Three of 25 drivers crashed during a simulation while they were talking on cell phones, but none of the same drivers crashed in the simulator while intoxicated, said David L. Strayer, Ph.D., of the University of Utah reported in the summer issue of Human Factors: The Journal of the Human Factors and Ergonomics Society.
It didn't matter whether the cell phone was handheld or hands-free, he and colleagues added. Drivers performed equally poorly with both, so the study authors grouped the data on both types together.
The study included 40 participants (25 men and 15 women) who were 22 to 34 years old. All had driver's licenses, and participants averaged eight years of driving experience. The majority (87%) reported that they sometimes used a cell phone while driving.
Each participant underwent three driving simulations in which the task was to follow and react to the car ahead of them, which braked intermittently. The first simulation was done for baseline data, the second was done while talking on a cell phone with a research assistant, and the third was done after consuming enough vodka and orange juice to reach a blood alcohol concentration of 0.08%, the legal definition of intoxication in most states.
The participants' performance while conversing on a cell phone differed significantly from baseline. First of all, there were three rear-end collisions (P<.05). In addition, their reaction time to the car braking ahead of them was 9% slower, the variability of their following distance increased by 24%, and they took 19% longer to get back up to speed after braking (P<.01 for all).
In contrast, no intoxicated participants rear-ended the car ahead of them. Compared with baseline performance, intoxicated drivers exhibited a more "aggressive" driving style. They followed closer to the vehicle ahead, often came to within four seconds of a collision, and hit the brake with 23% more force (P<.05 for all).
Although the pattern of behavior was different between the cell phone group and the intoxicated group, the data supported pervious findings that "indicate that when driving conditions and time on task are controlled for, the impairments associated with using a cell phone while driving can be as profound as those associated with driving with a blood alcohol level at 0.08%," the investigators said.
The lack of performance difference in drivers using handheld versus hands free phones suggests that the impairment comes not from having a hand occupied but from "the diversion of attention from the processing of information necessary for the safe operation of the vehicle," the researchers said.

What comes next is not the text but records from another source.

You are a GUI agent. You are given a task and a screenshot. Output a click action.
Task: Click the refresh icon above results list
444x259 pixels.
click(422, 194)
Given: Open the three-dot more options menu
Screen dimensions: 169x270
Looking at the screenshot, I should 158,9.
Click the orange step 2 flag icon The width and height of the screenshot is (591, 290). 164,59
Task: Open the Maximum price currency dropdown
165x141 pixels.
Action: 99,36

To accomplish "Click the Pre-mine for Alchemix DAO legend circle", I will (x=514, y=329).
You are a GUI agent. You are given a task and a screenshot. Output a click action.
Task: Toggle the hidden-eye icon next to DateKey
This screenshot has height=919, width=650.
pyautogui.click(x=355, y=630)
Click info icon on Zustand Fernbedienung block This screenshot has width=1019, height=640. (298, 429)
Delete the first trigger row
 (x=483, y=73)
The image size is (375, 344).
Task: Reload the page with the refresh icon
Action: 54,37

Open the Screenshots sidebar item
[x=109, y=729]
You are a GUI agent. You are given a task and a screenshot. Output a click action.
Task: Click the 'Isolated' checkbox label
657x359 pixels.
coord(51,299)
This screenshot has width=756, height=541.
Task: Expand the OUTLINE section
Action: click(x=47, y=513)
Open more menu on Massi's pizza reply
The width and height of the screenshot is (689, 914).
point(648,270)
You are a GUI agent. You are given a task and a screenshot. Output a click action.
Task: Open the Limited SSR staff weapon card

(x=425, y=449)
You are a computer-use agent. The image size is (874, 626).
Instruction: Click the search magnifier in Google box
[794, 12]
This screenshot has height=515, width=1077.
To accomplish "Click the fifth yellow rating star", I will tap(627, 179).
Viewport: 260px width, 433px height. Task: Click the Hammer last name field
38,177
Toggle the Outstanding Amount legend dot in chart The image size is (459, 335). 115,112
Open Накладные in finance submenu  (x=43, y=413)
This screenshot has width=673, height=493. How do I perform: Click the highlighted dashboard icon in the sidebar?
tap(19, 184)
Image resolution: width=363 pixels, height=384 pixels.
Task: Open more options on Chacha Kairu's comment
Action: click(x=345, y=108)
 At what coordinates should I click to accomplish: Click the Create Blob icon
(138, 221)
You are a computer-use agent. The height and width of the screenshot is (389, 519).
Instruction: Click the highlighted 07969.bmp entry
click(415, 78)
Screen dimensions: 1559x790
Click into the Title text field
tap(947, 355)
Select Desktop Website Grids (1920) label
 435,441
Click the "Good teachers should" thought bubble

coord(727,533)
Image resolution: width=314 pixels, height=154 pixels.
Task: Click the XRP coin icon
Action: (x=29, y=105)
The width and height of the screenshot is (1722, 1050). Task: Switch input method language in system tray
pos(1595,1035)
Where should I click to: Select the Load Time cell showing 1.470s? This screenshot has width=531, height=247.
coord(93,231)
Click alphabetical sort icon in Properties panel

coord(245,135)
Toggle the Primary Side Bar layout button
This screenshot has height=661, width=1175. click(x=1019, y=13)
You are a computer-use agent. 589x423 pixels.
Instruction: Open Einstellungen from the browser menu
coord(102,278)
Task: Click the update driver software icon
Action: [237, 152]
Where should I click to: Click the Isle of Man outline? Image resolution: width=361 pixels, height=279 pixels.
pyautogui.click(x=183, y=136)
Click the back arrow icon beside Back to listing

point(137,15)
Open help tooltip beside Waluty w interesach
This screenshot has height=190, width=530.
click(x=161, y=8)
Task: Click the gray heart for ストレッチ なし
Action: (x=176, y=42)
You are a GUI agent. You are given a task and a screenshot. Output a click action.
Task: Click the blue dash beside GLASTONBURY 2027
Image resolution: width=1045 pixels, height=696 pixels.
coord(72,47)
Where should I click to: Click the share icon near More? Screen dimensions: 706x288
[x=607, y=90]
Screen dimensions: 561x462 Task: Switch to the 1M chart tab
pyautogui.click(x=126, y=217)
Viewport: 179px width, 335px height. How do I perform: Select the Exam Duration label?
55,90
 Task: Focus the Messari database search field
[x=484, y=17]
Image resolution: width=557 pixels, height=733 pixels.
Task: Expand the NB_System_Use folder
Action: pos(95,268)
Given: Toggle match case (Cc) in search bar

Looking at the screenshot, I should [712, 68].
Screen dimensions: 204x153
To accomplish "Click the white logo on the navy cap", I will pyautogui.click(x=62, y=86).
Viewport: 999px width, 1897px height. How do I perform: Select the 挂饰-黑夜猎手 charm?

The researchers were somewhat puzzled that the intoxicated drivers didn't perform more poorly, but they noted that the simulations were done in the morning when drivers were probably refreshed by a night of sleep, whereas most intoxicated drivers are out at night and are suffering from some degree of fatigue as well.
"With respect to cell phone use, clearly the safest course of action is to not use a cell phone while driving," the researchers concluded."
"However, regulatory issues are best left to legislators who are provided with the latest scientific evidence," they added. "In the long run, skillfully crafted regulation and better driver education addressing driver distraction will be essential to keep the roadways safe."
More than 100 million U.S. motorists use cell phones while driving, according to data from the Cellular Telecommunications Industry Association, the investigators said.
In addition, about 8% of motorists at any given time during the day are talking on cell phones, according to an estimate from the National Highway Traffic Safety Administration, the investigators added.